MADAM SPEAKER: Mr Hanson, I think you have the cue to be quiet.

MS STEPHEN-SMITH: This was, of course, a different model to what was proposed in the Uluru Statement; it was a second best option. Having a voice to parliament enshrined in the Constitution will provide all Aboriginal and Torres Strait Islander people with autonomy of political expression as a foundation of Australian democracy.

As the only jurisdiction with a democratic Aboriginal and Torres Strait Islander elected body to advise and scrutinise government, the ACT is uniquely well placed to share our experience and contribute to this work. I look forward to working in partnership with the new Labor government, Aboriginal and Torres Strait Islander leaders, and other state and territory governments on how we can advance a constitutionally enshrined voice to parliament that meets the needs of diverse Aboriginal and Torres Strait Islander communities across Australia.

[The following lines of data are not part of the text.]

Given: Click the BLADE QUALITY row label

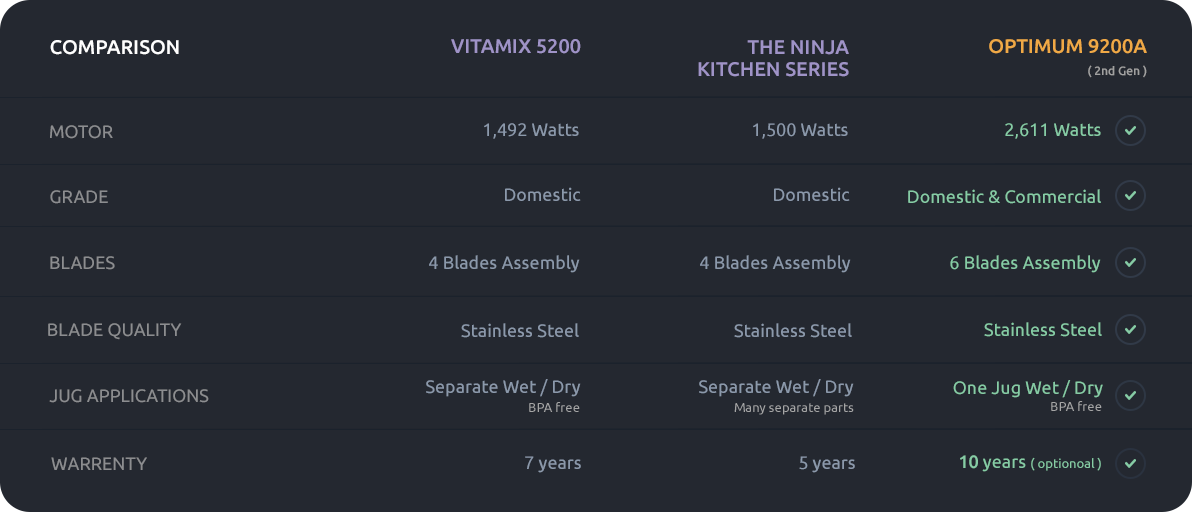Looking at the screenshot, I should tap(114, 330).
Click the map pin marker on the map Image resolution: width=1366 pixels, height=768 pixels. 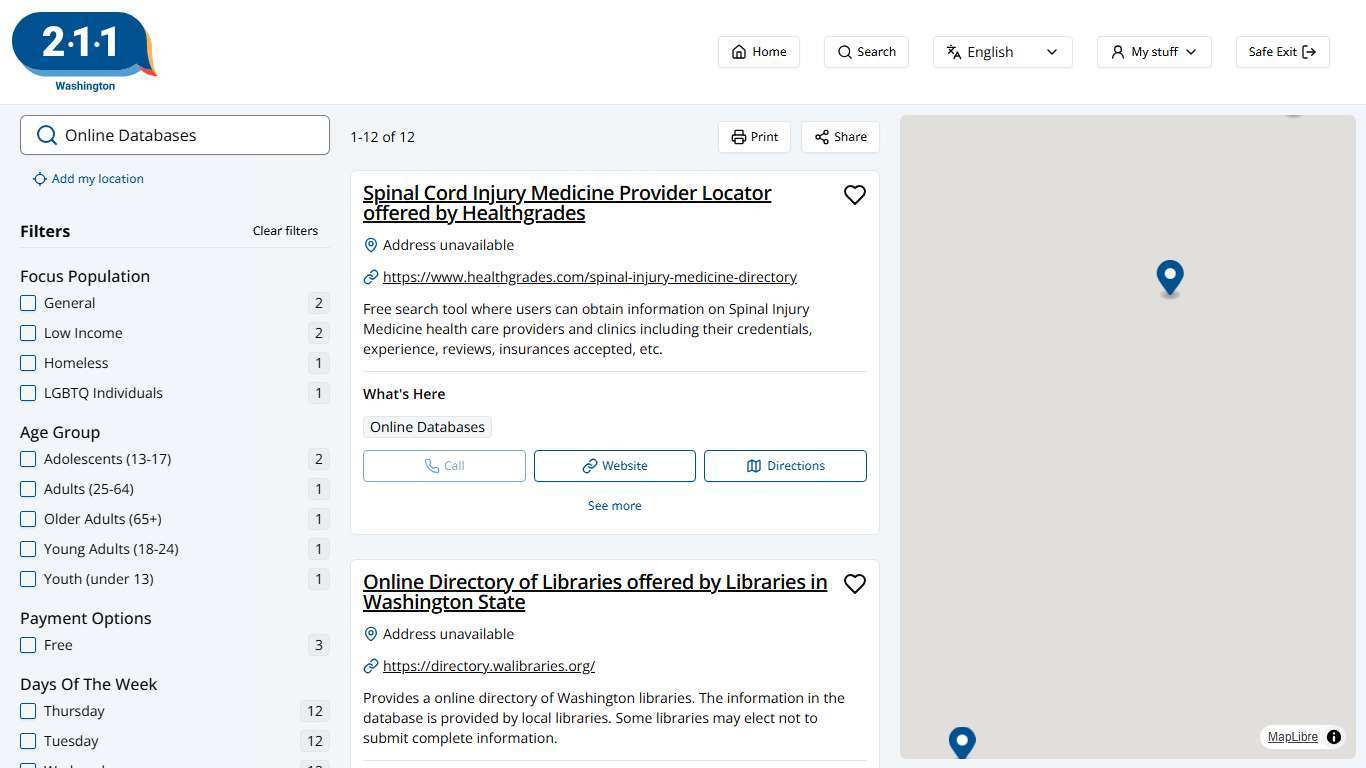[x=1169, y=278]
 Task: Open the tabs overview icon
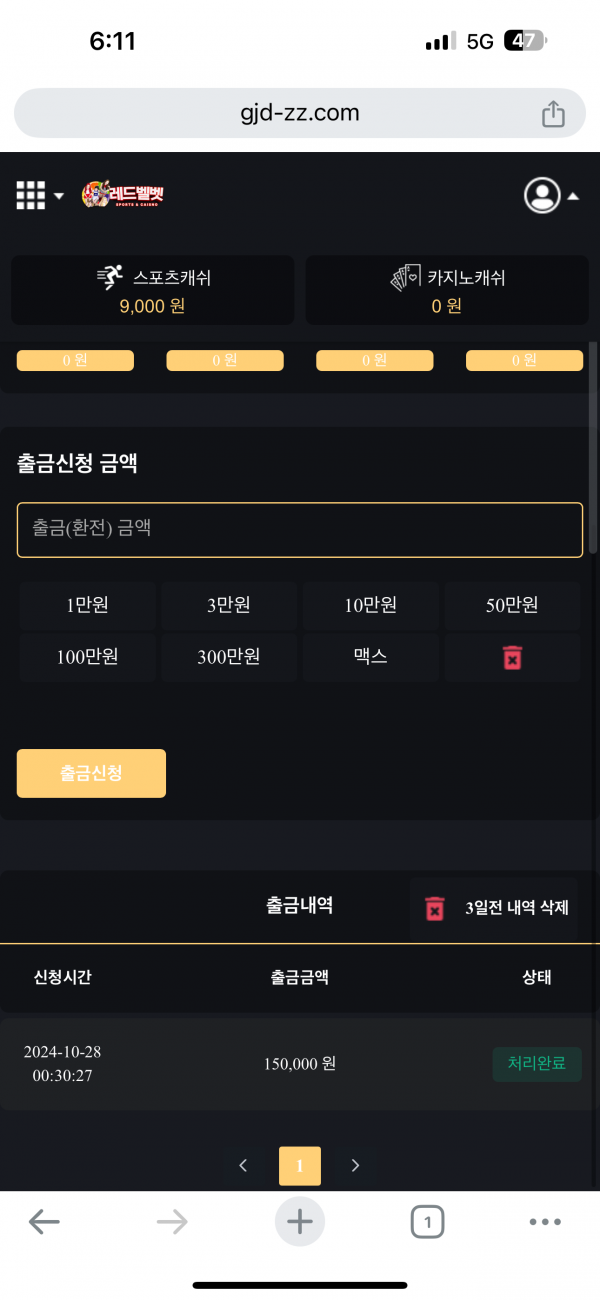tap(427, 1221)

MS ORR: Minister, what does the federal Labor government’s commitment to a Makarrata Commission mean for Aboriginal and Torres Strait Islander people in the ACT? How does this align with the ACT government’s existing work in this space?

MS STEPHEN-SMITH: Thank you, Madam Speaker. I thank Ms Orr for the supplementary. The other key element of the Uluru Statement from the Heart was the call for a Makarrata Commission as part of the path to treaty. The new Labor government has also committed to implement the commission. Madam Speaker, Makarrata means the coming together after a struggle.

The Uluru Statement describes the Makarrata Commission as having the remit to facilitate truth telling and oversee treaty or agreement making between government and First Nations peoples.

Treaty is a complex process, the ACT government is committed to supporting traditional owners to undertake a treaty process here in the ACT, should they wish to do so. But there are significant challenges to overcome, to advance this work. We have facilitated some initial conversations, but we know there will be significantly more talking, thinking and healing to be done.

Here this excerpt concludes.